Your assignment » Starting at the line that contains "Instruction: Open the", return every line down to the end of the records below, exactly as written.

┌─ Given data

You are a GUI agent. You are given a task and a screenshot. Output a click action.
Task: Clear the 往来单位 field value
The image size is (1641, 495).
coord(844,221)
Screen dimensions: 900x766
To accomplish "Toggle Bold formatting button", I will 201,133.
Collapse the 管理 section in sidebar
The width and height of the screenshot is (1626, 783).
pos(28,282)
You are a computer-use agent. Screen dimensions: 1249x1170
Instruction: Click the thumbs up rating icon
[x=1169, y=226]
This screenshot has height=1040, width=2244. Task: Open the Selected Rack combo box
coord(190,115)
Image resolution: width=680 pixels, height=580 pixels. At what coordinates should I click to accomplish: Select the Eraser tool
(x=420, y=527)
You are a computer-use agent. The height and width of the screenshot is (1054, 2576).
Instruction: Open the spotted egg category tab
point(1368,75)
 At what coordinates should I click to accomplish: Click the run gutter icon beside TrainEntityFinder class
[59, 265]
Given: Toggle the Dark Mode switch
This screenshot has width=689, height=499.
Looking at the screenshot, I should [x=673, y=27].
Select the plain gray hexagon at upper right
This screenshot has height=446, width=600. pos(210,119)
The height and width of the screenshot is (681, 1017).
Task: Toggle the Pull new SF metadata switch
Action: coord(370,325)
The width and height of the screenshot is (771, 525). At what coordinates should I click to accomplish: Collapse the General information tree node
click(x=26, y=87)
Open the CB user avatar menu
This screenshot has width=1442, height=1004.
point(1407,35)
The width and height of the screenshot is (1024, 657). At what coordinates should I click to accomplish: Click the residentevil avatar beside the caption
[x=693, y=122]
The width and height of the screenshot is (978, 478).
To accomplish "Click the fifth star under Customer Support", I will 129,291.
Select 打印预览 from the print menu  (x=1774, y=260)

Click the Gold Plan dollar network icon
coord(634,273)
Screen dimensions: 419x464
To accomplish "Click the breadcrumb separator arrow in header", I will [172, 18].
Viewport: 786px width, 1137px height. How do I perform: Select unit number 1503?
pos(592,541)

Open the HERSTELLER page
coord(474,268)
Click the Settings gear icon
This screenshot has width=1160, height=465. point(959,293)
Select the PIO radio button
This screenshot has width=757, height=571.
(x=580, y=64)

└─

Expected answer »
Instruction: Open the spotted egg category tab
point(1368,75)
 At what coordinates should I click to accomplish: Click the run gutter icon beside TrainEntityFinder class
[59, 265]
Given: Toggle the Dark Mode switch
This screenshot has width=689, height=499.
Looking at the screenshot, I should [x=673, y=27].
Select the plain gray hexagon at upper right
This screenshot has height=446, width=600. pos(210,119)
The height and width of the screenshot is (681, 1017).
Task: Toggle the Pull new SF metadata switch
Action: coord(370,325)
The width and height of the screenshot is (771, 525). At what coordinates should I click to accomplish: Collapse the General information tree node
click(x=26, y=87)
Open the CB user avatar menu
This screenshot has width=1442, height=1004.
point(1407,35)
The width and height of the screenshot is (1024, 657). At what coordinates should I click to accomplish: Click the residentevil avatar beside the caption
[x=693, y=122]
The width and height of the screenshot is (978, 478).
To accomplish "Click the fifth star under Customer Support", I will 129,291.
Select 打印预览 from the print menu  (x=1774, y=260)

Click the Gold Plan dollar network icon
coord(634,273)
Screen dimensions: 419x464
To accomplish "Click the breadcrumb separator arrow in header", I will [172, 18].
Viewport: 786px width, 1137px height. How do I perform: Select unit number 1503?
pos(592,541)

Open the HERSTELLER page
coord(474,268)
Click the Settings gear icon
This screenshot has width=1160, height=465. point(959,293)
Select the PIO radio button
This screenshot has width=757, height=571.
(x=580, y=64)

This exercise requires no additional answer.